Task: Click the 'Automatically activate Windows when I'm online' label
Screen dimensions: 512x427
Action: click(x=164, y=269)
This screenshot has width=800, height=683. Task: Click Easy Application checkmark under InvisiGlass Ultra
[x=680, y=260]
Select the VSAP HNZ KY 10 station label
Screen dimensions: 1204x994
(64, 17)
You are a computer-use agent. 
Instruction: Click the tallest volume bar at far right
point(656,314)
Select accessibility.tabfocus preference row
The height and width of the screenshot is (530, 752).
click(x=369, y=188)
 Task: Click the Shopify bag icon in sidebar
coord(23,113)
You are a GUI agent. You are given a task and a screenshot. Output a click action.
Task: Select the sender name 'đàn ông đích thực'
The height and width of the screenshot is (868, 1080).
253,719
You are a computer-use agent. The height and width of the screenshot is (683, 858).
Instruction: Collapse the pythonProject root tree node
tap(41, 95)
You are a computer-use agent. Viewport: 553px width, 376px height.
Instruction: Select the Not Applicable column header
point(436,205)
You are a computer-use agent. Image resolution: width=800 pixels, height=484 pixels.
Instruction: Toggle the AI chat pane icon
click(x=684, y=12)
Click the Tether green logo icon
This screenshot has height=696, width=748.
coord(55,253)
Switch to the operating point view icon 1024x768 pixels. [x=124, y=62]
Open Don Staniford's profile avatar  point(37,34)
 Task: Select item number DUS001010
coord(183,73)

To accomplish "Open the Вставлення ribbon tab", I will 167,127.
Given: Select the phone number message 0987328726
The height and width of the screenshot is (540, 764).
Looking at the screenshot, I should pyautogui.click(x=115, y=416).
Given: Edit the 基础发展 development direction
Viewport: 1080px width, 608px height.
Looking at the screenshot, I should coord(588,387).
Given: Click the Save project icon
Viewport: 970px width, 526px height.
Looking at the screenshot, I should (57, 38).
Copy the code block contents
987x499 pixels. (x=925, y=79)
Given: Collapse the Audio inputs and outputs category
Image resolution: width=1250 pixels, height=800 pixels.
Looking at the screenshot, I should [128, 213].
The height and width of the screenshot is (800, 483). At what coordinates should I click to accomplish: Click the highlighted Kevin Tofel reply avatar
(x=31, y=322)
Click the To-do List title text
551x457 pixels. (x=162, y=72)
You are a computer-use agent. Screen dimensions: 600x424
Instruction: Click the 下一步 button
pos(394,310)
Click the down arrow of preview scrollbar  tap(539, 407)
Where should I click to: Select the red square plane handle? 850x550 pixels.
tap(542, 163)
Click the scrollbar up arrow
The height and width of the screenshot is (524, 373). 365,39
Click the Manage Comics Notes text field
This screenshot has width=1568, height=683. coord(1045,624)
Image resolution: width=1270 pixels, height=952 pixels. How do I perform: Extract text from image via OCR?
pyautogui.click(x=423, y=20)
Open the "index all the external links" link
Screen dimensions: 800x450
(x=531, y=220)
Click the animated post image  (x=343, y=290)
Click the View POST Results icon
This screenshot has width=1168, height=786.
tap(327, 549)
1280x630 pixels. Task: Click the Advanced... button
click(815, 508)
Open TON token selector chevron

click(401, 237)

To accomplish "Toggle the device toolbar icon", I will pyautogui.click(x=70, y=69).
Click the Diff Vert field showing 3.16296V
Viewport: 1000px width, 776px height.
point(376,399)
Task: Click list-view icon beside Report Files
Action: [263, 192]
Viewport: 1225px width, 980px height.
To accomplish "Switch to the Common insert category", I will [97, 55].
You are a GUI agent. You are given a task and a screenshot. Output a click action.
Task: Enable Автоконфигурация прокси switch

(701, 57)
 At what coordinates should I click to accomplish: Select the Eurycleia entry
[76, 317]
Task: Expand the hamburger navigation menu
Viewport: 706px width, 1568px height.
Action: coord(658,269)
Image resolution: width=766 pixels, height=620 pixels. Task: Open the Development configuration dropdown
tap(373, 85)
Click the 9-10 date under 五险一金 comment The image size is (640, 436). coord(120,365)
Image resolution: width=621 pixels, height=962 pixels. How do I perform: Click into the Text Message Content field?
__________________________________________________
◆ Work task ◆
Scan the material above. Extract every line in which the word "agent" occurs.

◆ Solution to this problem ◆
You are a computer-use agent. 
You are a GUI agent. You are given a task and a screenshot. Output a click action.
You are a computer-use agent. The height and width of the screenshot is (683, 858).
You are a computer-use agent. Viewport: 553px width, 376px height.
You are a computer-use agent. Image resolution: width=800 pixels, height=484 pixels.
You are a computer-use agent. Screen dimensions: 600x424
You are a GUI agent. You are given a task and a screenshot. Output a click action.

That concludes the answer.